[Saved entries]
------------------------------------
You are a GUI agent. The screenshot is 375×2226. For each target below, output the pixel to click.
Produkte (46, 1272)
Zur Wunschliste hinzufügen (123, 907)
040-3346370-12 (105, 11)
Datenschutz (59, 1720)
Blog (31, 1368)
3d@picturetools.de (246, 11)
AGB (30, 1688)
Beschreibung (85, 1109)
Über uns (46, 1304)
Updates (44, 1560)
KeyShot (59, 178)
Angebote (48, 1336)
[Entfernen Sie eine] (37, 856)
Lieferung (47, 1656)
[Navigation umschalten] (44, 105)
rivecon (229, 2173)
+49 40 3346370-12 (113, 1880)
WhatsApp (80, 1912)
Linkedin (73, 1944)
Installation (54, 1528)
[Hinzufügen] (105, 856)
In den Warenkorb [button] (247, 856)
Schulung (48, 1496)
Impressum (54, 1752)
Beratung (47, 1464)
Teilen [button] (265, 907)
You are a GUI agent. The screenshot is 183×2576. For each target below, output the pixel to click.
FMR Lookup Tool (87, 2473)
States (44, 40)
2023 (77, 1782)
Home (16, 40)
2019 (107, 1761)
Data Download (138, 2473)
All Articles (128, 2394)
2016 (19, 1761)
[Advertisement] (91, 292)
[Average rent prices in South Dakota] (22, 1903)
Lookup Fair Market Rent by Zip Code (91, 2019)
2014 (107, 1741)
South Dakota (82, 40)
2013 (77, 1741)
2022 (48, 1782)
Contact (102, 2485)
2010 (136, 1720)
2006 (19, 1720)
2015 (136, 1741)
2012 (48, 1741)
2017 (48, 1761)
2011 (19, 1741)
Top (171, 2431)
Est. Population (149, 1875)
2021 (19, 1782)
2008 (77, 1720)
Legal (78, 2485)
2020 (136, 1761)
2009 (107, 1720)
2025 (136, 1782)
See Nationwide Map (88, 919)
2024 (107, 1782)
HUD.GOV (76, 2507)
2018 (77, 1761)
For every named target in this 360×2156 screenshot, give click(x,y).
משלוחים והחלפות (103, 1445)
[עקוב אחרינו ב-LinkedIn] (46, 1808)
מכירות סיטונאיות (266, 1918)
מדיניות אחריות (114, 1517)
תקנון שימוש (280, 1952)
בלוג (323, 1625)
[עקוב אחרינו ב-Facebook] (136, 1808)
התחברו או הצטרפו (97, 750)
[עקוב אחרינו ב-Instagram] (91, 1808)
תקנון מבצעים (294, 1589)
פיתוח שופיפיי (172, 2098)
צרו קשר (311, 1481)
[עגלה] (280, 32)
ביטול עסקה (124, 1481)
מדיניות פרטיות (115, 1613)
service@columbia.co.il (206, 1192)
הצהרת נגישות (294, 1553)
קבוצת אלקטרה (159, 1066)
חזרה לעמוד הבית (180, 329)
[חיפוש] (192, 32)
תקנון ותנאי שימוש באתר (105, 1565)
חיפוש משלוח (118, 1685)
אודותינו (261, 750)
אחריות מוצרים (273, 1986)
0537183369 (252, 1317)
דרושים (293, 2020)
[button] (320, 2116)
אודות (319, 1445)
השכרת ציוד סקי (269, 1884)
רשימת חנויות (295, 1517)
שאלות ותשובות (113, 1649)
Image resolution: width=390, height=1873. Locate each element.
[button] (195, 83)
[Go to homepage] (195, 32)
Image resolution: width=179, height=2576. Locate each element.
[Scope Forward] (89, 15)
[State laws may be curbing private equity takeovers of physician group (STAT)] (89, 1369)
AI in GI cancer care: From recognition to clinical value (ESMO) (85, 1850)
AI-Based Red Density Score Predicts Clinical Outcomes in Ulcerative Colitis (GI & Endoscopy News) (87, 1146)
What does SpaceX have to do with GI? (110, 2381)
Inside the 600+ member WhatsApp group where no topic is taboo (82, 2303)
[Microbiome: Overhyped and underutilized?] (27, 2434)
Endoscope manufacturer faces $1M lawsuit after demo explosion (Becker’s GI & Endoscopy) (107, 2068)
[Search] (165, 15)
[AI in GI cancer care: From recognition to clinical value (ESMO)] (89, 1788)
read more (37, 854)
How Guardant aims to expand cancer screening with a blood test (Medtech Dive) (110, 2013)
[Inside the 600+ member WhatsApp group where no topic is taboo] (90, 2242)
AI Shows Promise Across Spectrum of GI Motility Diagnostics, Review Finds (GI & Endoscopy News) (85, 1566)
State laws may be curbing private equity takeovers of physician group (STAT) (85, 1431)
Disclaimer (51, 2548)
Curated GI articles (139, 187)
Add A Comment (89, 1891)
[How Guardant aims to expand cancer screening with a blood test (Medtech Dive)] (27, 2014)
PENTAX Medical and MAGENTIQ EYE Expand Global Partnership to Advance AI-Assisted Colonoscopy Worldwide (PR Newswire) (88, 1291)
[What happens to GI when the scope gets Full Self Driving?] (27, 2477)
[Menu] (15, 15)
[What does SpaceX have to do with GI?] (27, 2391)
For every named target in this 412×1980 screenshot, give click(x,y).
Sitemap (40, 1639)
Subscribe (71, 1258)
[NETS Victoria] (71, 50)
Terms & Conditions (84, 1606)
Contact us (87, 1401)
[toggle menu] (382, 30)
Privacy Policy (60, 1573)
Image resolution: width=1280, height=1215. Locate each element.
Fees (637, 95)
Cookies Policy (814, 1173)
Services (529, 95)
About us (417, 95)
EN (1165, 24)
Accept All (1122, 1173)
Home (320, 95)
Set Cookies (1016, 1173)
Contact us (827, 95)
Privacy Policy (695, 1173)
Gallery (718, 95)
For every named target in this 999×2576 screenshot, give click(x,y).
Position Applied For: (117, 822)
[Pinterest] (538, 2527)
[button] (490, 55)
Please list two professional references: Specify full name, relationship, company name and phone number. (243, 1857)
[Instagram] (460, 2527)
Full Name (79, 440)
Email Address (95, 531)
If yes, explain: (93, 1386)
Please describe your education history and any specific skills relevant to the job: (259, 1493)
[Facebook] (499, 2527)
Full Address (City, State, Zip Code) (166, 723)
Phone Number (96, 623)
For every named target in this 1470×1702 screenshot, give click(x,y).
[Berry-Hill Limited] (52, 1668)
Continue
------------------------------------
Exercise aim – From the records above, print only the lines between the one holding "2019 (107, 1761)" and the one holding "Legal (78, 2485)", inclusive, exactly as they stand.

Response to the task –
2019 (107, 1761)
Data Download (138, 2473)
All Articles (128, 2394)
2016 (19, 1761)
[Advertisement] (91, 292)
[Average rent prices in South Dakota] (22, 1903)
Lookup Fair Market Rent by Zip Code (91, 2019)
2014 (107, 1741)
South Dakota (82, 40)
2013 (77, 1741)
2022 (48, 1782)
Contact (102, 2485)
2010 (136, 1720)
2006 (19, 1720)
2015 (136, 1741)
2012 (48, 1741)
2017 (48, 1761)
2011 (19, 1741)
Top (171, 2431)
Est. Population (149, 1875)
2021 (19, 1782)
2008 (77, 1720)
Legal (78, 2485)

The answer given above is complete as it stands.